In the records that follow, locate every line with "computer" and extract it.

▬▬▬▬▬▬

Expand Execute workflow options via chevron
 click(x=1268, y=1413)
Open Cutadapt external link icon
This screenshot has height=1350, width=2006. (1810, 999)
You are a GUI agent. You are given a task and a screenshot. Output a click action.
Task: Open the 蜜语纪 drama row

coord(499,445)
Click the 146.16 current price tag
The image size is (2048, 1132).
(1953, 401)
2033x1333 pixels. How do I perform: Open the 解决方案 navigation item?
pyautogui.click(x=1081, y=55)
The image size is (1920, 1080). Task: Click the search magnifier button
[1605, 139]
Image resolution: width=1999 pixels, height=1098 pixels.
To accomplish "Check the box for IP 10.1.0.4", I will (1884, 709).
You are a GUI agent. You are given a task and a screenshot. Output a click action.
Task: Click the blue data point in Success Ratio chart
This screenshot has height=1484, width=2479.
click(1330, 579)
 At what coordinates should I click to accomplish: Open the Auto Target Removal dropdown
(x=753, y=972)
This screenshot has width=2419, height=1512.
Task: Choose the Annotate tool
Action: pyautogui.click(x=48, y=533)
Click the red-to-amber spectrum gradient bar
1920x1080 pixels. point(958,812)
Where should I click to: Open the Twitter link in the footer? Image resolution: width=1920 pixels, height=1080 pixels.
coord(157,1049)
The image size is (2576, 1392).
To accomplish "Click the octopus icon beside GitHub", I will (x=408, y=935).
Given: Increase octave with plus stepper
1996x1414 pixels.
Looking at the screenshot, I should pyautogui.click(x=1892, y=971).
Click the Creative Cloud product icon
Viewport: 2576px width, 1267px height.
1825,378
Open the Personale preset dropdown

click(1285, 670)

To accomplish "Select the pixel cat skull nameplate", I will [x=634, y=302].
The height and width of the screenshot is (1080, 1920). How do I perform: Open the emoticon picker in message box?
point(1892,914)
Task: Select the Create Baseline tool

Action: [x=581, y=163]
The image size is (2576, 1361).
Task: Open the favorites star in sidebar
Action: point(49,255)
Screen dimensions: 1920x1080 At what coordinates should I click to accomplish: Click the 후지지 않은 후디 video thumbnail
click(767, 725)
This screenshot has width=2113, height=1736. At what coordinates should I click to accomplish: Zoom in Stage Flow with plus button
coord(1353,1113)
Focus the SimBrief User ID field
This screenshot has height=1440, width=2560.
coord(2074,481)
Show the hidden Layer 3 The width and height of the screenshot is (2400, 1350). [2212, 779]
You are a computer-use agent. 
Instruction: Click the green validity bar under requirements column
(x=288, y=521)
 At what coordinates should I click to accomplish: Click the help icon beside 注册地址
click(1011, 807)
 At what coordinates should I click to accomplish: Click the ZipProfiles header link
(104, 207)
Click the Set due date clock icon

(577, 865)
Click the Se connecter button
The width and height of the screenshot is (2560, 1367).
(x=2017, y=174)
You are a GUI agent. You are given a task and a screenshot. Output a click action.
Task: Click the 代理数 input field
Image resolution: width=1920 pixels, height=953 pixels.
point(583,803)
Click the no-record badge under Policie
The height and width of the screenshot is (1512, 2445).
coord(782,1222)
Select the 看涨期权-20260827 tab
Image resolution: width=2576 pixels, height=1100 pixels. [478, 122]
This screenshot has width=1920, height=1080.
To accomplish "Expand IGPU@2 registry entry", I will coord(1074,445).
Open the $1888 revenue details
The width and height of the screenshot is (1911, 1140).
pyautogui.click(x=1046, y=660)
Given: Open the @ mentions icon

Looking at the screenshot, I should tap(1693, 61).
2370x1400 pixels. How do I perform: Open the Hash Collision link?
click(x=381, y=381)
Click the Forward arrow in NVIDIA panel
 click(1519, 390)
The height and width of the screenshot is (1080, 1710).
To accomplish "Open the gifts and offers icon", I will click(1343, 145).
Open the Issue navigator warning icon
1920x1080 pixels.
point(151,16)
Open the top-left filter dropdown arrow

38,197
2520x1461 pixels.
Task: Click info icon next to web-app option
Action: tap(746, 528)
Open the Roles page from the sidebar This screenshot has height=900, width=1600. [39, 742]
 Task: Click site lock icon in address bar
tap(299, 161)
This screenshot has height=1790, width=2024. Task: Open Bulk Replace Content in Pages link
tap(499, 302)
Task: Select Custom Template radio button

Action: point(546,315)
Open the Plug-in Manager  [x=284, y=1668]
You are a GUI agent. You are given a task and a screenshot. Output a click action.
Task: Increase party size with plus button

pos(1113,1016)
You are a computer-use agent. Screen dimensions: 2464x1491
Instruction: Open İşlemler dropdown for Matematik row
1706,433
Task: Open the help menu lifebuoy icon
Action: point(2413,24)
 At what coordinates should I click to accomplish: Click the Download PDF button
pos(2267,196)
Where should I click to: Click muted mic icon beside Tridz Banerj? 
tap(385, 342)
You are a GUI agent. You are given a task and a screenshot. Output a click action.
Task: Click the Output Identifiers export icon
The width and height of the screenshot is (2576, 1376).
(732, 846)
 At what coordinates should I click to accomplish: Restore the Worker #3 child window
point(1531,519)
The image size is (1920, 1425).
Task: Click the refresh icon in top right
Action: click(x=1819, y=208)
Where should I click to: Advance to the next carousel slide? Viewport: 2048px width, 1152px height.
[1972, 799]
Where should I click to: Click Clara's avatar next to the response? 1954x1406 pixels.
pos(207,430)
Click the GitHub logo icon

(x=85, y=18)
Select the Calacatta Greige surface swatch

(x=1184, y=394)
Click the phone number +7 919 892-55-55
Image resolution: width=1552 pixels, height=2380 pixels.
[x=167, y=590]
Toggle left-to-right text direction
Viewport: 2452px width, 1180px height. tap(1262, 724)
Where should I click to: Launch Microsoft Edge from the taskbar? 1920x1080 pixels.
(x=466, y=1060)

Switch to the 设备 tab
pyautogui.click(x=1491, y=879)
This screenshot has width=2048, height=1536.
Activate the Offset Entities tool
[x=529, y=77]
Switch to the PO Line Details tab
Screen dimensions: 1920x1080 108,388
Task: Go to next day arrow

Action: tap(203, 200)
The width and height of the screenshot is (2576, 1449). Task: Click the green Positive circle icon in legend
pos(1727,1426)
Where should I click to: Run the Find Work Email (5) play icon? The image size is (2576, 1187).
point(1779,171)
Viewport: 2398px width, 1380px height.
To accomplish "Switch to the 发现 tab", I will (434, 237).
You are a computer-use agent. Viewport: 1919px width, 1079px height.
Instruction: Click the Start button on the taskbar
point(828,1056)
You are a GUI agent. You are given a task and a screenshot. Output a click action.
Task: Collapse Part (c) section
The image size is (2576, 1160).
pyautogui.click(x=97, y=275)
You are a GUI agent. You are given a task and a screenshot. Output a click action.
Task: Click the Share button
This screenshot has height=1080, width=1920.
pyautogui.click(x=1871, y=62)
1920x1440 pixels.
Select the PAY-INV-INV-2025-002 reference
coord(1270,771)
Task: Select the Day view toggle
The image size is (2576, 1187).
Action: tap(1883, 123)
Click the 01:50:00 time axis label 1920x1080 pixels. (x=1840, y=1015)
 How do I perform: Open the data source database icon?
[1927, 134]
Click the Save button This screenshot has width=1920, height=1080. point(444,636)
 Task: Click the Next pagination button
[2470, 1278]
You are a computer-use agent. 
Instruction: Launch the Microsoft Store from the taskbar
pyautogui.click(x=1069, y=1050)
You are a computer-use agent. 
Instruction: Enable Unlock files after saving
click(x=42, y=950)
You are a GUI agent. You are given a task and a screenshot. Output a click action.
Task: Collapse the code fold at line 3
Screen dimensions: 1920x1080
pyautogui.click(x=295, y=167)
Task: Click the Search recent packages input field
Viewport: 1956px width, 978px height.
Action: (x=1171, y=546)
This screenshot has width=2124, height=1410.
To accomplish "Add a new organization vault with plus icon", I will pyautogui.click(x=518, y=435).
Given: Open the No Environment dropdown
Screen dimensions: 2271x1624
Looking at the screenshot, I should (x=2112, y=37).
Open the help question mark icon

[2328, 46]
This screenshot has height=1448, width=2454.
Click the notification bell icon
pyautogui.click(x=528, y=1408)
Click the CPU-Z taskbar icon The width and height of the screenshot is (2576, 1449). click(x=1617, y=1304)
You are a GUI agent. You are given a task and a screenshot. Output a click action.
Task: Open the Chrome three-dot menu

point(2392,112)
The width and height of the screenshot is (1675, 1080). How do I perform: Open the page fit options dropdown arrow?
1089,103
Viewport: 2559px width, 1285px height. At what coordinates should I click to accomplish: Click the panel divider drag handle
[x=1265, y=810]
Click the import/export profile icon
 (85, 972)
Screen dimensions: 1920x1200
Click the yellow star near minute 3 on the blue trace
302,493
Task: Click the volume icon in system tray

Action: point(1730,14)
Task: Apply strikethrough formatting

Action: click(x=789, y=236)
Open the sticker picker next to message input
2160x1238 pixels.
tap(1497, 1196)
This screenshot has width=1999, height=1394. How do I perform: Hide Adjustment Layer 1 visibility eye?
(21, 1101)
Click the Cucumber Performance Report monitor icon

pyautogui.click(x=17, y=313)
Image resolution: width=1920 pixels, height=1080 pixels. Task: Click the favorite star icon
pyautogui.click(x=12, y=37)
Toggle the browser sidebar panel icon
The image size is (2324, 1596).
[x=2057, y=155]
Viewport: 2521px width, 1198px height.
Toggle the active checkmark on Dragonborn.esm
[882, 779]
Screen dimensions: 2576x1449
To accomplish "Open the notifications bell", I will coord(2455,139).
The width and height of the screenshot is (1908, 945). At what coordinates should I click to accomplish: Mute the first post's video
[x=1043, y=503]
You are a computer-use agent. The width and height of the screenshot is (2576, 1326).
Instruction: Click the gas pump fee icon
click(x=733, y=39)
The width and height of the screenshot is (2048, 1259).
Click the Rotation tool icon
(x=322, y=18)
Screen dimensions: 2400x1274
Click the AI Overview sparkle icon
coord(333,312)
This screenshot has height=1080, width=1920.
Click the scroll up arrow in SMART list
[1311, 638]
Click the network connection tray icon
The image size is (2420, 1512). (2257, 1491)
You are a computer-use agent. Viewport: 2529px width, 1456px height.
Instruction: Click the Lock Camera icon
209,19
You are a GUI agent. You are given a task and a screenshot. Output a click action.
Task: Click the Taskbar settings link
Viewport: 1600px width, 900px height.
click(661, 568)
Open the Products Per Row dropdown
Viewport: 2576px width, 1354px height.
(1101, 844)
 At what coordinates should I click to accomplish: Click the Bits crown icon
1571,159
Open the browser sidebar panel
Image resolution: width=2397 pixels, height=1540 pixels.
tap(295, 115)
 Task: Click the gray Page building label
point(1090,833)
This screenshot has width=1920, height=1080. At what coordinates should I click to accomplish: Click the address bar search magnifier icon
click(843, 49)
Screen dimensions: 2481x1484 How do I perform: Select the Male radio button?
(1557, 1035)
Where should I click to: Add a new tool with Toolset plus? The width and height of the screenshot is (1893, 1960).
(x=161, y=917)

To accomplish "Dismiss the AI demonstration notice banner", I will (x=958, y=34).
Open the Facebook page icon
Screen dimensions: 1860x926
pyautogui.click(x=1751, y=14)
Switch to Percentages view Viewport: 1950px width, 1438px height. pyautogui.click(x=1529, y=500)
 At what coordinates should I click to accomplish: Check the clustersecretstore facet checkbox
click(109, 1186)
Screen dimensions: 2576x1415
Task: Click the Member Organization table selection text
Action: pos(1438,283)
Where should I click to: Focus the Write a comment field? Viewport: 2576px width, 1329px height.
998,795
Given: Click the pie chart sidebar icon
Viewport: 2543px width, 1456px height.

▬▬▬▬▬▬

PROBLEM SOLUTION:
You are a computer-use agent. 
You are a computer-use agent. Screen dimensions: 2464x1491
You are a computer-use agent. Viewport: 1919px width, 1079px height.
You are a computer-use agent. 
You are a computer-use agent. 
You are a computer-use agent. The width and height of the screenshot is (2576, 1326).
You are a computer-use agent. Viewport: 2529px width, 1456px height.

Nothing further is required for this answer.